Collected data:
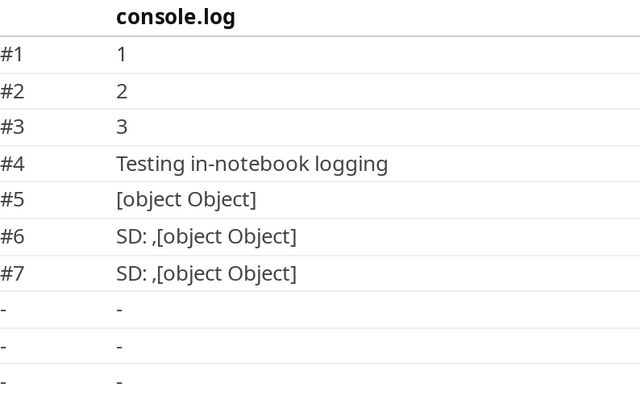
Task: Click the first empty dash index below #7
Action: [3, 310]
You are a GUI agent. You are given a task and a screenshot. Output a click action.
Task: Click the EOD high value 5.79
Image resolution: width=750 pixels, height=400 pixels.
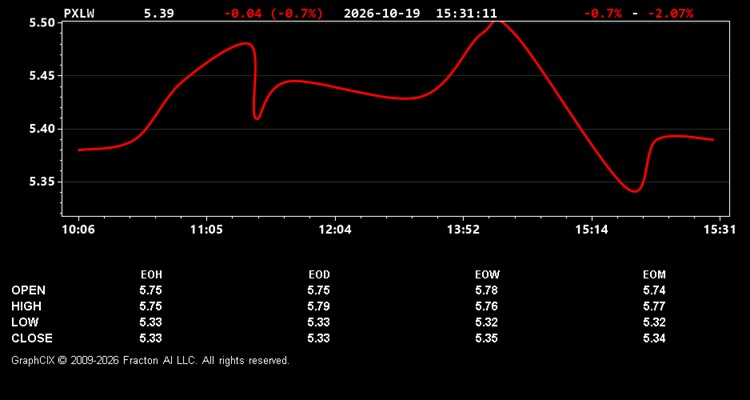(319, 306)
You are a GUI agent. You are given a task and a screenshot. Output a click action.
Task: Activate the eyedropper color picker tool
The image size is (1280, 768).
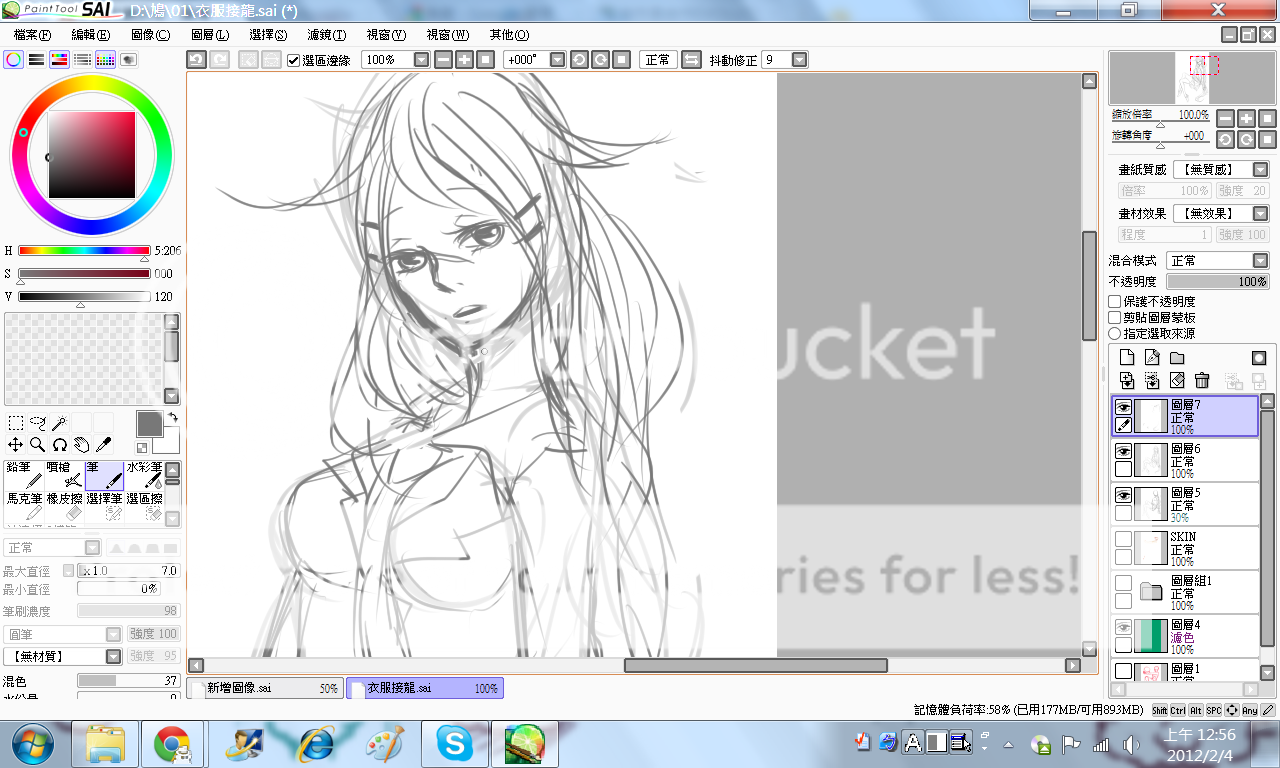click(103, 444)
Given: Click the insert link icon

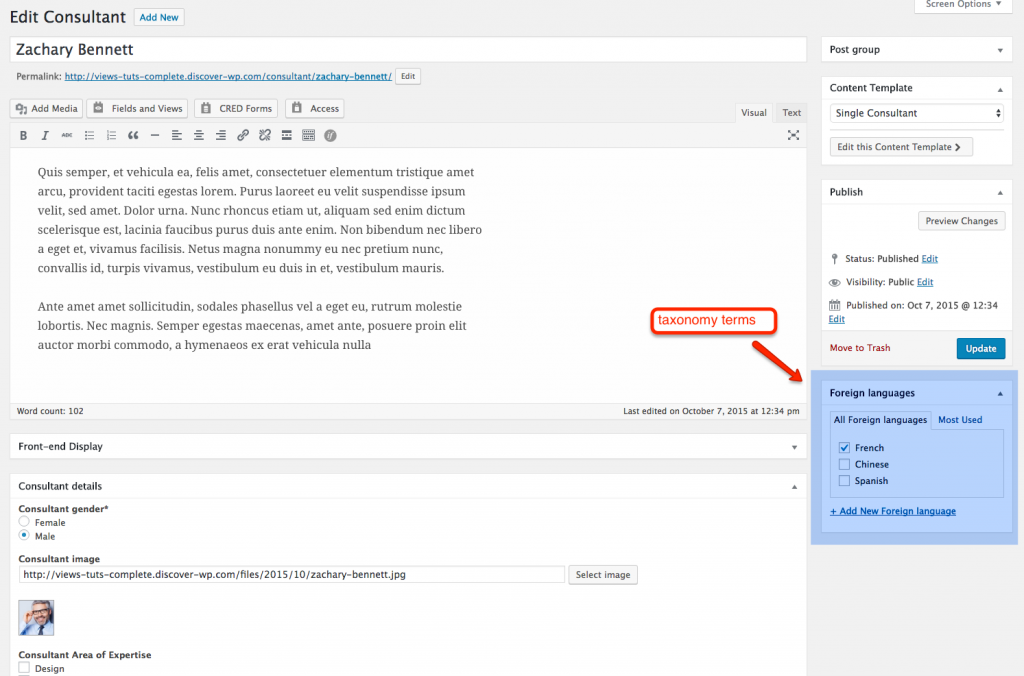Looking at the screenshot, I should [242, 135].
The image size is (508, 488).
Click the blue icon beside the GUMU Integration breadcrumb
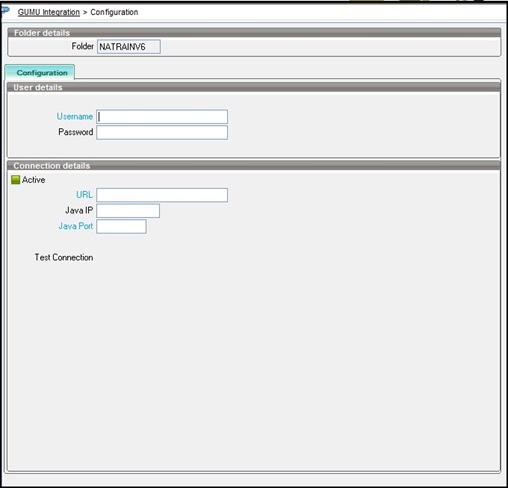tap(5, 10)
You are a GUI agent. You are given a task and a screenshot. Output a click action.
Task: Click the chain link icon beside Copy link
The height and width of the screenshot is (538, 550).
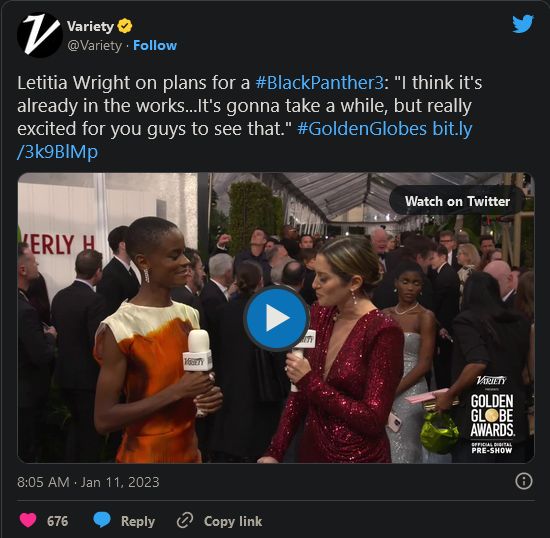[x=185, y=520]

▶ [Assignment]:
Write out again, exactly, each line from the one with "Task: Activate the" to the end of the entries. No pictures go in.

▶ [Answer section]:
Task: Activate the eyedropper color picker tool
The image size is (1280, 768).
click(103, 444)
Given: Click the insert link icon

Looking at the screenshot, I should [242, 135].
The image size is (508, 488).
Click the blue icon beside the GUMU Integration breadcrumb
tap(5, 10)
You are a GUI agent. You are given a task and a screenshot. Output a click action.
Task: Click the chain link icon beside Copy link
The height and width of the screenshot is (538, 550).
[x=185, y=520]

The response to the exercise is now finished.